南离又高又大的被一個小丫鬟扯着臂膀就往外拉,只好告诫她:
“哎——男女有别授受不亲,這是大防,被大街上看了不好。”
小丫鬟這才有些不好意思:
“走起走起,快噻快噻,”又比划着吴元龙他们几個:“你们這些奴才,還不赶紧伺候着,备马噻!”
“不对,戌时就禁夜了!?”南离又想起件事来。
其实嘉定州已经有了些太平景象,平日酉时四刻闭城,戌时四刻才禁夜,但今日各方文武官员齐聚、诸侯云集,酉时就禁了街,南离从酒宴上送二老出来时街上才沒人。

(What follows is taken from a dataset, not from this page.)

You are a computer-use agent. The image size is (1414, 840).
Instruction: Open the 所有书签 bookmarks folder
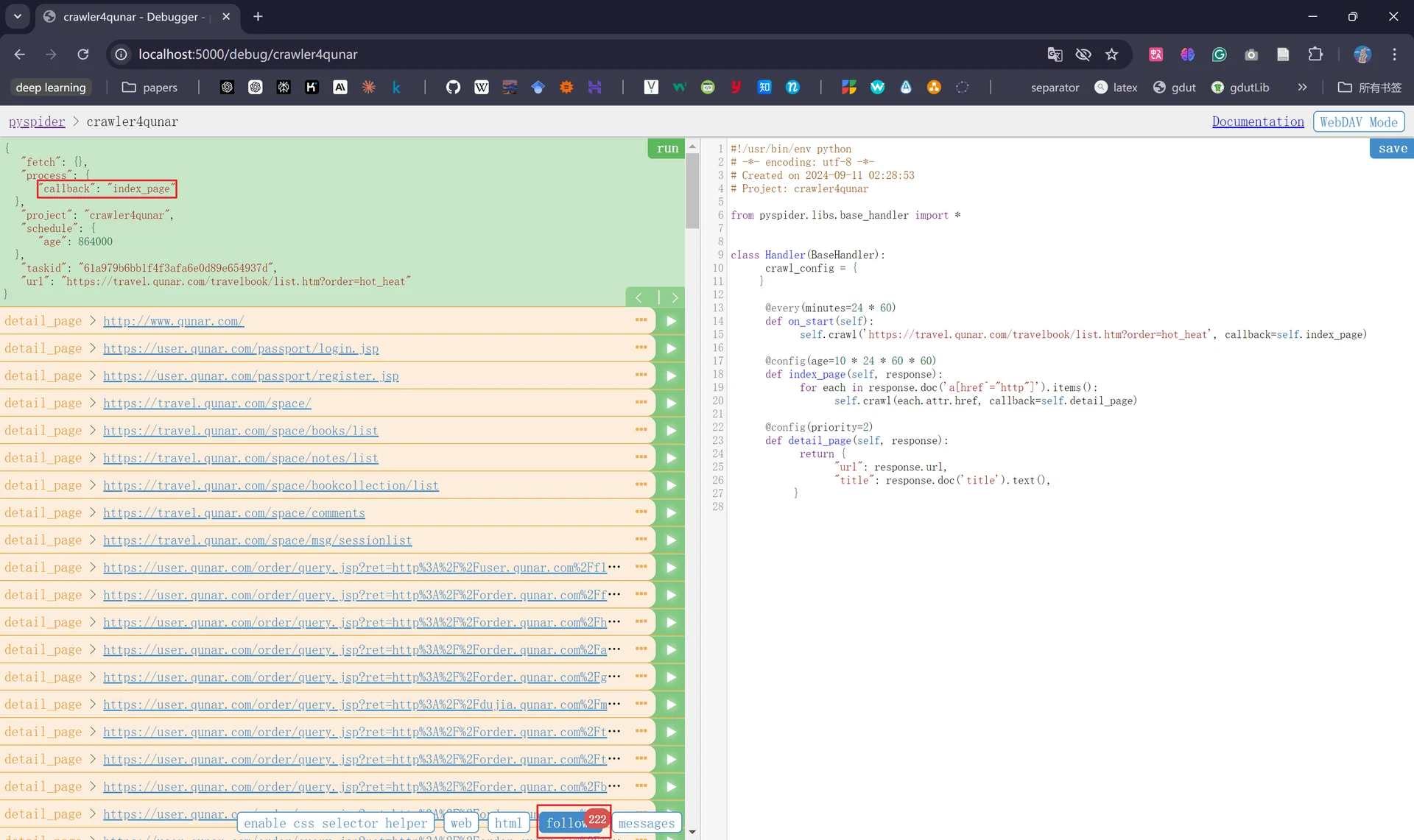[1370, 87]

“怕啥子?看!”小丫鬟从腰间“啪”抽出一块腰牌,得意洋洋地向南离一晃。
“哦,那就好,走着。”
千军万马临阵无惧的南离此刻心中直打鼓,有些紧张也有几分期待,难道佳人有约、有子逾墙的戏码今日要应在自己身上上演了?